Grace to you and peace…
First of all, I’d like to say how wonderful it is to be back among you. While we were in Germany, I kept saying Germans are “my people”; but the truth is, you’re my people...and I’m your people…and it’s good to be home. A preacher is only a generalist when it comes to thinking about and sharing the Gospel…until she or he is back with their own. It’s good to be back with my own, where I can be more specific about God’s grace overflowing in our time and place.
But Germany was amazing! And I am so grateful to have been able to share this experience many from this congregation. To learn the stories and breathe the air together…was such a gift, and I thank you all for being such a community of faith where that sort of “sacred adventure travel” is made possible – those who went and those who held us in prayer from afar and sent us off with well wishes.
There is so much inspiration I received and part of me wanted to just regurgitate my exhaustive list of reflection points into the newsletter for November, but I’d take up the whole newsletter. And I think many of my learnings might better be shared when they apply to our Gospel texts, which will continue obviously to come our way.
But there is certainly something from our trip to Lutherland for today! I couldn’t believe it, when I read our Gospel text, hanging over the North Atlantic earlier this week…
This image of two wanting to sit at Jesus’ right and left hands. And Jesus saying, I don’t think you realize what you’re asking.
It took me immediately to one of—if not THE—climactic site of our whole journey – [grab the picture] the famous Castle Church door…
[cover of bulletin too]
James and John didn’t know what they were asking. They wanted to flank a powerful lord…they wanted their leader to have the kind of authority that the empire had, that the dominant culture had, they wanted a master that ruled as a tyrant on their side. But that not the kind of ruler that Christ is. [hold up picture again] This is.
Whoever wants to be greatest, must serve. Must descend. Must give away their life. Must spread out (loin cloth) for the sake of the world…
I think of teachers and coaches. The great teachers and coaches, and I mean teachers and coaches in positions that may seem insignificant, by the world’s standards. I think of Micah’s soccer coach, who doesn’t care about winning. Who runs out onto the field to pick Micah up after he gets a solid kick…not a goal, just a solid kick downfield. [tell the story] The Gospel gets specific.
All those who were asked, why do you want to be a teacher, a coach a social worker, you could do a
number of other things and “get a lot farther”, and “be a lot greater”. Heather was told once: “You’re too smart to be just a middle school teacher. You could be so much greater.” But wait a minute: those teachers and coaches are great. They are the greatest! That might not be what the world would say, but that’s what Christ would say. All their love and encouragement, and self-giving humility. The Gospel gets specific.
[point to the crucified] Such love is of God. Such love is Divine.
And while we are not capable of offering that most perfect Love Divine…

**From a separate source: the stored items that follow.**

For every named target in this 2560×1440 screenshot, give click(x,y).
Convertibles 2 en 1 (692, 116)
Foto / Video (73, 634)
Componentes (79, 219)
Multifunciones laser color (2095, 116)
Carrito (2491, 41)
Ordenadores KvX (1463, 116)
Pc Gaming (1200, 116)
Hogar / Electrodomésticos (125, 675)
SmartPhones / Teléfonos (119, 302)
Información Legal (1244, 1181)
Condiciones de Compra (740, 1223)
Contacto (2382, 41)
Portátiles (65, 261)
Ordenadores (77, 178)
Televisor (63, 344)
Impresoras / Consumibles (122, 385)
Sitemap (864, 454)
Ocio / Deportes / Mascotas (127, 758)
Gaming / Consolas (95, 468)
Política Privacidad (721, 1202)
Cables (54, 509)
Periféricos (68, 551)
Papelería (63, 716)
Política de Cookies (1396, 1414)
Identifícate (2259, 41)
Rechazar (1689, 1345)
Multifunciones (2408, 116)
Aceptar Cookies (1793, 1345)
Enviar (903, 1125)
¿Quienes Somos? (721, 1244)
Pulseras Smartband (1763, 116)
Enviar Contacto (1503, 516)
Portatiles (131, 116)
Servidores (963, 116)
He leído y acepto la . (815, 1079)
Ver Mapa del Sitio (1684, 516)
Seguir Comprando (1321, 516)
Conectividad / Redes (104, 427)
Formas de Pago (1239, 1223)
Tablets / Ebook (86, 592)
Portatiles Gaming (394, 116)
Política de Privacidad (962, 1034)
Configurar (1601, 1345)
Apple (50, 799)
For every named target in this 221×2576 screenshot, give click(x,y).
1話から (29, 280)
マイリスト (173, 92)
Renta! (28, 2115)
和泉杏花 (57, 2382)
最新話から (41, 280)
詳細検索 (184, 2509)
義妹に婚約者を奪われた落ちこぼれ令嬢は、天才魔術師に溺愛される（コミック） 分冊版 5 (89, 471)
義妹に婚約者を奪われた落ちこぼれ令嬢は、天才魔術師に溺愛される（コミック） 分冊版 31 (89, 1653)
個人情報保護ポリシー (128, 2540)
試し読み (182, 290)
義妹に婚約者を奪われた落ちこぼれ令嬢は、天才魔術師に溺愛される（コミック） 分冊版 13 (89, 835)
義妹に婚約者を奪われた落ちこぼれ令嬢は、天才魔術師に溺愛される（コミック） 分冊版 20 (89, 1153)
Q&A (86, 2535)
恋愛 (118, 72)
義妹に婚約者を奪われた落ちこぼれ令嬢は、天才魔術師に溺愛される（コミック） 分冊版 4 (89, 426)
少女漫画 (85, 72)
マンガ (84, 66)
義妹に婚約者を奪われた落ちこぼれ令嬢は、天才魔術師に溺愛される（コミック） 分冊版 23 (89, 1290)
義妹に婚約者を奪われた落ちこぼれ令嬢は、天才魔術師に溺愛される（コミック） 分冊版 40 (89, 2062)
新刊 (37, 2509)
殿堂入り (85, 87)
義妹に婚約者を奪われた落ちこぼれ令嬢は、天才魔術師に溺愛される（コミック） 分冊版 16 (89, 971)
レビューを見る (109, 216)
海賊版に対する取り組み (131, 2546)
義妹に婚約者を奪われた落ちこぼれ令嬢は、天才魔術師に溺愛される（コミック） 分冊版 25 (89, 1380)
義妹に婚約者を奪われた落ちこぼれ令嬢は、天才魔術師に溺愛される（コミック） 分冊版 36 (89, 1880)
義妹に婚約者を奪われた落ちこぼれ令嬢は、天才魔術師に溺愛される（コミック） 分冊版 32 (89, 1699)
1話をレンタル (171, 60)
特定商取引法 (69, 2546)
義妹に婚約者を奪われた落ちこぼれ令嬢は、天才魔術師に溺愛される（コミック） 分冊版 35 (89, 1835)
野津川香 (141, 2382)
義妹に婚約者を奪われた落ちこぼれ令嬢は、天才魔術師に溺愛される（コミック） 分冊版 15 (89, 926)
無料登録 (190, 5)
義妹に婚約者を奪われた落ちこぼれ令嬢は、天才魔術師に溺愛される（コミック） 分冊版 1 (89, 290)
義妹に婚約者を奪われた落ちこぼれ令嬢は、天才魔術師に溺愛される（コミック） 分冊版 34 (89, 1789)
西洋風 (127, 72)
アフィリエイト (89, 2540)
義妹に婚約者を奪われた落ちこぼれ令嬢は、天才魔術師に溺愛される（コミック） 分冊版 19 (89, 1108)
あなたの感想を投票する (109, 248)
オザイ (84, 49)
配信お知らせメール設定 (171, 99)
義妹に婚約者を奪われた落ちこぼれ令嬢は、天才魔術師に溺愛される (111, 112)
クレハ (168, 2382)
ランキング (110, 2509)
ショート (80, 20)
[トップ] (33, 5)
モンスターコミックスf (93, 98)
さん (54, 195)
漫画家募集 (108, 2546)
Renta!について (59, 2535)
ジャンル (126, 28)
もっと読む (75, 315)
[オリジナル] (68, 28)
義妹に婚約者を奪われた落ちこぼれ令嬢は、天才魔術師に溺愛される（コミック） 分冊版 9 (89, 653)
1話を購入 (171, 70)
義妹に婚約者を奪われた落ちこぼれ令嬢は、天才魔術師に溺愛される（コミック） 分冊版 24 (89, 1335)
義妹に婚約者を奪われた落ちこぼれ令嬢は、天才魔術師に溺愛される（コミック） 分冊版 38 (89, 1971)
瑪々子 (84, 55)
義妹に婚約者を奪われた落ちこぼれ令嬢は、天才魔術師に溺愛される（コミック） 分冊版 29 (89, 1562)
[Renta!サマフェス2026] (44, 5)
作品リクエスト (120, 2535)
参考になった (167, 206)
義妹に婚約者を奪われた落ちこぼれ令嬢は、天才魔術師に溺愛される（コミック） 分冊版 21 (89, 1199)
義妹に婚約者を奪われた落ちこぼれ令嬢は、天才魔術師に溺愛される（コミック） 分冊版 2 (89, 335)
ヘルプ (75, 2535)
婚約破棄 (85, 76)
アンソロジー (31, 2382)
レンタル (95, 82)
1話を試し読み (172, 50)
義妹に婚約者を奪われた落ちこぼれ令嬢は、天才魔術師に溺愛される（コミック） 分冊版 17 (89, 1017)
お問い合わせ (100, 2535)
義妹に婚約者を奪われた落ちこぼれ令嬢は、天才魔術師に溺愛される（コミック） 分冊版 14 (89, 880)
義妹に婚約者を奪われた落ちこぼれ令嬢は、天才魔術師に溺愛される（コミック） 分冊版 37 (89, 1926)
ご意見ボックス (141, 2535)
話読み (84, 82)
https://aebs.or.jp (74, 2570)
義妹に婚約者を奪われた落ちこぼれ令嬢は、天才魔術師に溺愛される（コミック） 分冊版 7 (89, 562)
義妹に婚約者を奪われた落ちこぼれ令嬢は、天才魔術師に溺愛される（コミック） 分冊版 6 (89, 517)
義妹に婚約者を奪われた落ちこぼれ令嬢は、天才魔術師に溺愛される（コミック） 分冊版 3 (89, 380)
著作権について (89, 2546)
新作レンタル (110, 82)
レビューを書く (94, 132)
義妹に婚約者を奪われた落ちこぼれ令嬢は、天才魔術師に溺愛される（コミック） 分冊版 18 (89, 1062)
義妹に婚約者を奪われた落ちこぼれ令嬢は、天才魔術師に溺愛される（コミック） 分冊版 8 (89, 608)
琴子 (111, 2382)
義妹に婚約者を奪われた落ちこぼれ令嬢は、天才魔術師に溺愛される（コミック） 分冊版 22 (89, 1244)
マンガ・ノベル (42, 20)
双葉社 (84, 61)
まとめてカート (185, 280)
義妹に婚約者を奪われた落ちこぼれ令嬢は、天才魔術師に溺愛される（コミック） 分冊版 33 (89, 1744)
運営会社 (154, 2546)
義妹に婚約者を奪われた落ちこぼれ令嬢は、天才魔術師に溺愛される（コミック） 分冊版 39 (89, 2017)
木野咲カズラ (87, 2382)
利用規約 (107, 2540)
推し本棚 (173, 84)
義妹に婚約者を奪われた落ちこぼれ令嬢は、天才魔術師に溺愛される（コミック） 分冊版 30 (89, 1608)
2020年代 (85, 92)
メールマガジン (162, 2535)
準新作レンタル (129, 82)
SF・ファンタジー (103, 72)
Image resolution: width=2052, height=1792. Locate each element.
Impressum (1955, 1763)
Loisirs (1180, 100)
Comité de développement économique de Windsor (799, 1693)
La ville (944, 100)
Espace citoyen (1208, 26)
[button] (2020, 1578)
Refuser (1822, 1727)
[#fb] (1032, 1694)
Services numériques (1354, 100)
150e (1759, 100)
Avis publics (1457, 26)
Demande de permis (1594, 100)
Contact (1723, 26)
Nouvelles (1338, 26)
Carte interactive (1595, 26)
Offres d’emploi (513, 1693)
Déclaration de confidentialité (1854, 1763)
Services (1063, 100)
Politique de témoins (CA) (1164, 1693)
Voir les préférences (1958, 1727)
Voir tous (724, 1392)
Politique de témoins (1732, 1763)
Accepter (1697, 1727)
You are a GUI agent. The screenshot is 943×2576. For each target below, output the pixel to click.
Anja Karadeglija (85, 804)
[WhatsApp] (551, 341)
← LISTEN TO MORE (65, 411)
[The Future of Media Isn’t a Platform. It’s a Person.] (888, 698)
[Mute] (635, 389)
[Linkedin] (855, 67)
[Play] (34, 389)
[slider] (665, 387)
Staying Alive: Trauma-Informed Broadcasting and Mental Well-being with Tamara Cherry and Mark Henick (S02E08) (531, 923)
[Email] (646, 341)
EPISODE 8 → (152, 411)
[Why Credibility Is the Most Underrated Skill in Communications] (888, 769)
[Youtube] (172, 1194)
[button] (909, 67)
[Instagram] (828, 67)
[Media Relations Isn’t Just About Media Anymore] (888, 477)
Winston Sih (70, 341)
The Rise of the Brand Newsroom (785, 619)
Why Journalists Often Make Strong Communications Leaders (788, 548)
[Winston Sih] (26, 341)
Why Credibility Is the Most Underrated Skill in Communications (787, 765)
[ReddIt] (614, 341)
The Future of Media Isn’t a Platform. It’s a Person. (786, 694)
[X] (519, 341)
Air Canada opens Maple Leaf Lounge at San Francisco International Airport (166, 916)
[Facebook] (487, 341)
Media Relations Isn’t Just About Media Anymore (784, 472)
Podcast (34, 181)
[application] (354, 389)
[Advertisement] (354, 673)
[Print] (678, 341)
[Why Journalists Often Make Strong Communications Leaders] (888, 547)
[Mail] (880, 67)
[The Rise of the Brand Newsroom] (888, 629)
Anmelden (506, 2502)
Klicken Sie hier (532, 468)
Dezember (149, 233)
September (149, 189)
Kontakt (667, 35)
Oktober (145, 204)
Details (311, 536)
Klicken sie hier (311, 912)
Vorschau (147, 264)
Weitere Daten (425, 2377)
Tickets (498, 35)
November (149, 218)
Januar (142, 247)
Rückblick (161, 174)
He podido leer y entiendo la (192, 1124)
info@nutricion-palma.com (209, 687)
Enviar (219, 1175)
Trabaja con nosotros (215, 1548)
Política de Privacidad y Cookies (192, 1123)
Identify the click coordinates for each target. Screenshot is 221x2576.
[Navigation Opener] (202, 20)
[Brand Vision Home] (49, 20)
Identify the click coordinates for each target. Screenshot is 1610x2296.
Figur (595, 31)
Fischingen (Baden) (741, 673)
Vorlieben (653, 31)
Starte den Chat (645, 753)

…we try but we’re broken. We are still flawed, we are still proud – Luther and Melanchthon are not in the loin cloth, they’re in their scholarly robes) And we too struggle to give everything away like Christ did, but we are called to follow him in that path of humility.
While we are not capable of that most perfect Love Divine—we are offered it today! Even now, with all we’re going through, God comes down and offers us that perfect love, made real in the person of Christ Jesus. Even now, with all we’re going through, God comes down and says to you, “You are mine, and you are forgiven, and now you are made free. Go in peace and serve.”
And so we go in peace and serve, not on our own accord, but because Christ has picked us up and directs us down that road of humble service to our world, to our neighbor. (Bold move by the reformers: they have a pretty low view of the human. “Can’t we figure out serving other without Jesus?” we might say. “No,” Luther would say. We are totally dependent—way to selfish and mean spirited and proud and violent and jealous of one another to go in peace serve the earth, the world, the neighbor and the stranger in Divine love and humility. No we can’t!” Luther would say. We rely completely on Christ. Christ the crucified, at the center.)
And this Christ loves us, with a love that will never end. Thanks be to God.